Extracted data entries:

:::

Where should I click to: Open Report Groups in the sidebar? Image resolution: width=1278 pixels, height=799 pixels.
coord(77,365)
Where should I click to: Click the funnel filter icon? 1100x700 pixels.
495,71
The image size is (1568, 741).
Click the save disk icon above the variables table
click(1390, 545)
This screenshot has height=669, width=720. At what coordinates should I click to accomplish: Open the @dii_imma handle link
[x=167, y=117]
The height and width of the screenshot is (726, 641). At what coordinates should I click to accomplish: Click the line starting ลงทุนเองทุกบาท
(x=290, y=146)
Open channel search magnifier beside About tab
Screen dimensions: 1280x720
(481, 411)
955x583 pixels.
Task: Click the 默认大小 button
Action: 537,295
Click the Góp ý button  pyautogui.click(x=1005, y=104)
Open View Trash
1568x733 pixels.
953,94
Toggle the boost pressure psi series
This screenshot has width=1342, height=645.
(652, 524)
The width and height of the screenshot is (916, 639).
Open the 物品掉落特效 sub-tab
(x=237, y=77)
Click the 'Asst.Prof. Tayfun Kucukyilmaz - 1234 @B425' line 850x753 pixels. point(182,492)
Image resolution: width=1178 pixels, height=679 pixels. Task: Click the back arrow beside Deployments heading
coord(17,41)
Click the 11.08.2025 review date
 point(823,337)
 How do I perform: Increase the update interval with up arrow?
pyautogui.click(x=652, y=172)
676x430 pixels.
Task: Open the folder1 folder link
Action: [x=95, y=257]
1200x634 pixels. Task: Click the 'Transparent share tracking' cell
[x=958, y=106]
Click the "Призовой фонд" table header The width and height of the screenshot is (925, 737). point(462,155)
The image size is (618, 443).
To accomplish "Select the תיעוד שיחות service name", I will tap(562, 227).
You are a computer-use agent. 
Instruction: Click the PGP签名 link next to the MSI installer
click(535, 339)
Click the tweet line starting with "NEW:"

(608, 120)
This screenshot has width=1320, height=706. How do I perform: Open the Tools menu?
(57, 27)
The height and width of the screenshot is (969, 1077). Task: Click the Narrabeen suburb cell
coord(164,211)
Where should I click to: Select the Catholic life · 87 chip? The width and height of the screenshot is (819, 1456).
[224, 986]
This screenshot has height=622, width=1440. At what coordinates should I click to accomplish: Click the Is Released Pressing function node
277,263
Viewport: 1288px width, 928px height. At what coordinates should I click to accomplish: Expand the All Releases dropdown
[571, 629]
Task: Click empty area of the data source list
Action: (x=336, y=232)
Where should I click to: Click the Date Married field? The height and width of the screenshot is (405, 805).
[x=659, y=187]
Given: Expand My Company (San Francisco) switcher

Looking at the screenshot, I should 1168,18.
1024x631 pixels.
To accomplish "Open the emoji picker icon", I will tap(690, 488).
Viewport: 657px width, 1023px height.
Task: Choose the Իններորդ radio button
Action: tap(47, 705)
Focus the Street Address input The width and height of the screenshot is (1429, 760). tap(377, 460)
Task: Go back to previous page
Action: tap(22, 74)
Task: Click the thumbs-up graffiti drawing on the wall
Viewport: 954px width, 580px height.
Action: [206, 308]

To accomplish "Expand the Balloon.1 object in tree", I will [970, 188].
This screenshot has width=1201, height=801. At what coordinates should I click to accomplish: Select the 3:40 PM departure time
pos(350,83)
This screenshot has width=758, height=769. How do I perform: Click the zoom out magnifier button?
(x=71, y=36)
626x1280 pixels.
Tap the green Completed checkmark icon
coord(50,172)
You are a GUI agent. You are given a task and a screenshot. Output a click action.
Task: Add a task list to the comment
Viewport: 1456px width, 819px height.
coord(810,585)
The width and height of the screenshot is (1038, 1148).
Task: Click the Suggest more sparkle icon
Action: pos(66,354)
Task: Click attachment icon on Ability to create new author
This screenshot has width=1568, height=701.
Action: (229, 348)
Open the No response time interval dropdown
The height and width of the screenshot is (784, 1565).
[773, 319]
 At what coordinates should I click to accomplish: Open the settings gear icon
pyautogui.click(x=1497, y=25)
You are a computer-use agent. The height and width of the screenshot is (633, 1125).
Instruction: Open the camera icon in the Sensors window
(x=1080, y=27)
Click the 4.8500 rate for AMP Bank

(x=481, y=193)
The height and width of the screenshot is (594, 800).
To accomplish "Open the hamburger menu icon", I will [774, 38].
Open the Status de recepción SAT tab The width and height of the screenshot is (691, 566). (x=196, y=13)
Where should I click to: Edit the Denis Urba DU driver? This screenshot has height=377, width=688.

:::

Pull out every line of the rows above that contains the string "size". Case counts, so match only lines where it appears in that exact letter case.

Written solution:
The image size is (1568, 741).
The image size is (618, 443).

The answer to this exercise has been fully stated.